What you have to do - Down to the last line, reproduce the data below exactly.
━━━━━━━━━━━━━━━━
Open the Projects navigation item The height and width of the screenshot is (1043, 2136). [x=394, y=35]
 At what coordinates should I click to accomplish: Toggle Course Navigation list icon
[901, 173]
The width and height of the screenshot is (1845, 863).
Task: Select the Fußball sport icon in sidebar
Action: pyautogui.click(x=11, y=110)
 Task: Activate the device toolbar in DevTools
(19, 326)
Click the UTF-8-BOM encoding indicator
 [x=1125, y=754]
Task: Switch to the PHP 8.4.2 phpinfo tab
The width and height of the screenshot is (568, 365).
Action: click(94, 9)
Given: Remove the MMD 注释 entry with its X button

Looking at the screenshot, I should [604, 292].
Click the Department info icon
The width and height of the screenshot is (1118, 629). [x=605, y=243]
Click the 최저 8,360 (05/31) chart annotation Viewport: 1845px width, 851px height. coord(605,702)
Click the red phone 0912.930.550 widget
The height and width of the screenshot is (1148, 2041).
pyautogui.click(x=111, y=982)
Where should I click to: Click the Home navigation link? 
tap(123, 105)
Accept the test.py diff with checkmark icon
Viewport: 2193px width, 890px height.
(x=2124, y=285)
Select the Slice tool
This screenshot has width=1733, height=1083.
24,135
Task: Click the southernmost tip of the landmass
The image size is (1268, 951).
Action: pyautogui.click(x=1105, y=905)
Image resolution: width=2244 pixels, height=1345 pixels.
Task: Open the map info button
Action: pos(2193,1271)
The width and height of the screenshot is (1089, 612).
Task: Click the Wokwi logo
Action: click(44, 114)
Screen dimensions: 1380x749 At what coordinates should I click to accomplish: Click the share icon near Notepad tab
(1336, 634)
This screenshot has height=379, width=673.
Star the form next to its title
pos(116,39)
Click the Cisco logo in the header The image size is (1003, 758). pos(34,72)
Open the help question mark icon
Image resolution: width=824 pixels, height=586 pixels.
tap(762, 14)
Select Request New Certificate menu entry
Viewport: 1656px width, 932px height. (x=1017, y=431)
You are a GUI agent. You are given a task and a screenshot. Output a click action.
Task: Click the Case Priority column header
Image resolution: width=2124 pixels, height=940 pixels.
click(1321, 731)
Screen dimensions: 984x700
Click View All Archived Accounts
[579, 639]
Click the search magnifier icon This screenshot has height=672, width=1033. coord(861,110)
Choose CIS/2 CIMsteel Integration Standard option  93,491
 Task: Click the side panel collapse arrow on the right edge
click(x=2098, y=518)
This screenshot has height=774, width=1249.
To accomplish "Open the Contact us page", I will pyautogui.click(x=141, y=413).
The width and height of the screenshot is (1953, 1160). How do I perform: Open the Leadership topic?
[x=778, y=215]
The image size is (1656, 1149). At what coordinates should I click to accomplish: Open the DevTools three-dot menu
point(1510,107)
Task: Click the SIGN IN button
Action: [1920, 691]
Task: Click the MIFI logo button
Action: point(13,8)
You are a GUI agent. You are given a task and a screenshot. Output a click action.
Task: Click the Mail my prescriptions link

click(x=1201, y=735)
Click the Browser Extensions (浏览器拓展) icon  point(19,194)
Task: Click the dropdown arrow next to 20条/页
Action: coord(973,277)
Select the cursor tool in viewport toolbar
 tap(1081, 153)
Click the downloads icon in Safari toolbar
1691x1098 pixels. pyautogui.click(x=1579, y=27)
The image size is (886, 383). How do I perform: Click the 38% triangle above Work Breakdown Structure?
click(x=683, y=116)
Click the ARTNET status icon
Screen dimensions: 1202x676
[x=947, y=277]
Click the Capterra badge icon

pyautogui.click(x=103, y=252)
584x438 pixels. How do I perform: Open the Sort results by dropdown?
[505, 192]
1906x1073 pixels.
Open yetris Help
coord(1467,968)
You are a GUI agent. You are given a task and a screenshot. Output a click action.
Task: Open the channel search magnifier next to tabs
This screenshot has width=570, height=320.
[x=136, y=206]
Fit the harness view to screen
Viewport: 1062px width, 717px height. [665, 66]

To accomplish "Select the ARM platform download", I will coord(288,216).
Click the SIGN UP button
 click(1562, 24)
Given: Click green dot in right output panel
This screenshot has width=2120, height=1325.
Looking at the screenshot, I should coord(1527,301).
━━━━━━━━━━━━━━━━
Response to the task -
Open the Projects navigation item The height and width of the screenshot is (1043, 2136). [x=394, y=35]
 At what coordinates should I click to accomplish: Toggle Course Navigation list icon
[901, 173]
The width and height of the screenshot is (1845, 863).
Task: Select the Fußball sport icon in sidebar
Action: pyautogui.click(x=11, y=110)
 Task: Activate the device toolbar in DevTools
(19, 326)
Click the UTF-8-BOM encoding indicator
 [x=1125, y=754]
Task: Switch to the PHP 8.4.2 phpinfo tab
The width and height of the screenshot is (568, 365).
Action: click(94, 9)
Given: Remove the MMD 注释 entry with its X button

Looking at the screenshot, I should [604, 292].
Click the Department info icon
The width and height of the screenshot is (1118, 629). [x=605, y=243]
Click the 최저 8,360 (05/31) chart annotation Viewport: 1845px width, 851px height. coord(605,702)
Click the red phone 0912.930.550 widget
The height and width of the screenshot is (1148, 2041).
pyautogui.click(x=111, y=982)
Where should I click to: Click the Home navigation link? 
tap(123, 105)
Accept the test.py diff with checkmark icon
Viewport: 2193px width, 890px height.
(x=2124, y=285)
Select the Slice tool
This screenshot has width=1733, height=1083.
24,135
Task: Click the southernmost tip of the landmass
The image size is (1268, 951).
Action: pyautogui.click(x=1105, y=905)
Image resolution: width=2244 pixels, height=1345 pixels.
Task: Open the map info button
Action: pos(2193,1271)
The width and height of the screenshot is (1089, 612).
Task: Click the Wokwi logo
Action: click(44, 114)
Screen dimensions: 1380x749 At what coordinates should I click to accomplish: Click the share icon near Notepad tab
(1336, 634)
This screenshot has height=379, width=673.
Star the form next to its title
pos(116,39)
Click the Cisco logo in the header The image size is (1003, 758). pos(34,72)
Open the help question mark icon
Image resolution: width=824 pixels, height=586 pixels.
tap(762, 14)
Select Request New Certificate menu entry
Viewport: 1656px width, 932px height. (x=1017, y=431)
You are a GUI agent. You are given a task and a screenshot. Output a click action.
Task: Click the Case Priority column header
Image resolution: width=2124 pixels, height=940 pixels.
click(1321, 731)
Screen dimensions: 984x700
Click View All Archived Accounts
[579, 639]
Click the search magnifier icon This screenshot has height=672, width=1033. coord(861,110)
Choose CIS/2 CIMsteel Integration Standard option  93,491
 Task: Click the side panel collapse arrow on the right edge
click(x=2098, y=518)
This screenshot has height=774, width=1249.
To accomplish "Open the Contact us page", I will pyautogui.click(x=141, y=413).
The width and height of the screenshot is (1953, 1160). How do I perform: Open the Leadership topic?
[x=778, y=215]
The image size is (1656, 1149). At what coordinates should I click to accomplish: Open the DevTools three-dot menu
point(1510,107)
Task: Click the SIGN IN button
Action: [1920, 691]
Task: Click the MIFI logo button
Action: point(13,8)
You are a GUI agent. You are given a task and a screenshot. Output a click action.
Task: Click the Mail my prescriptions link

click(x=1201, y=735)
Click the Browser Extensions (浏览器拓展) icon  point(19,194)
Task: Click the dropdown arrow next to 20条/页
Action: coord(973,277)
Select the cursor tool in viewport toolbar
 tap(1081, 153)
Click the downloads icon in Safari toolbar
1691x1098 pixels. pyautogui.click(x=1579, y=27)
The image size is (886, 383). How do I perform: Click the 38% triangle above Work Breakdown Structure?
click(x=683, y=116)
Click the ARTNET status icon
Screen dimensions: 1202x676
[x=947, y=277]
Click the Capterra badge icon

pyautogui.click(x=103, y=252)
584x438 pixels. How do I perform: Open the Sort results by dropdown?
[505, 192]
1906x1073 pixels.
Open yetris Help
coord(1467,968)
You are a GUI agent. You are given a task and a screenshot. Output a click action.
Task: Open the channel search magnifier next to tabs
This screenshot has width=570, height=320.
[x=136, y=206]
Fit the harness view to screen
Viewport: 1062px width, 717px height. [665, 66]

To accomplish "Select the ARM platform download", I will coord(288,216).
Click the SIGN UP button
 click(1562, 24)
Given: Click green dot in right output panel
This screenshot has width=2120, height=1325.
Looking at the screenshot, I should coord(1527,301).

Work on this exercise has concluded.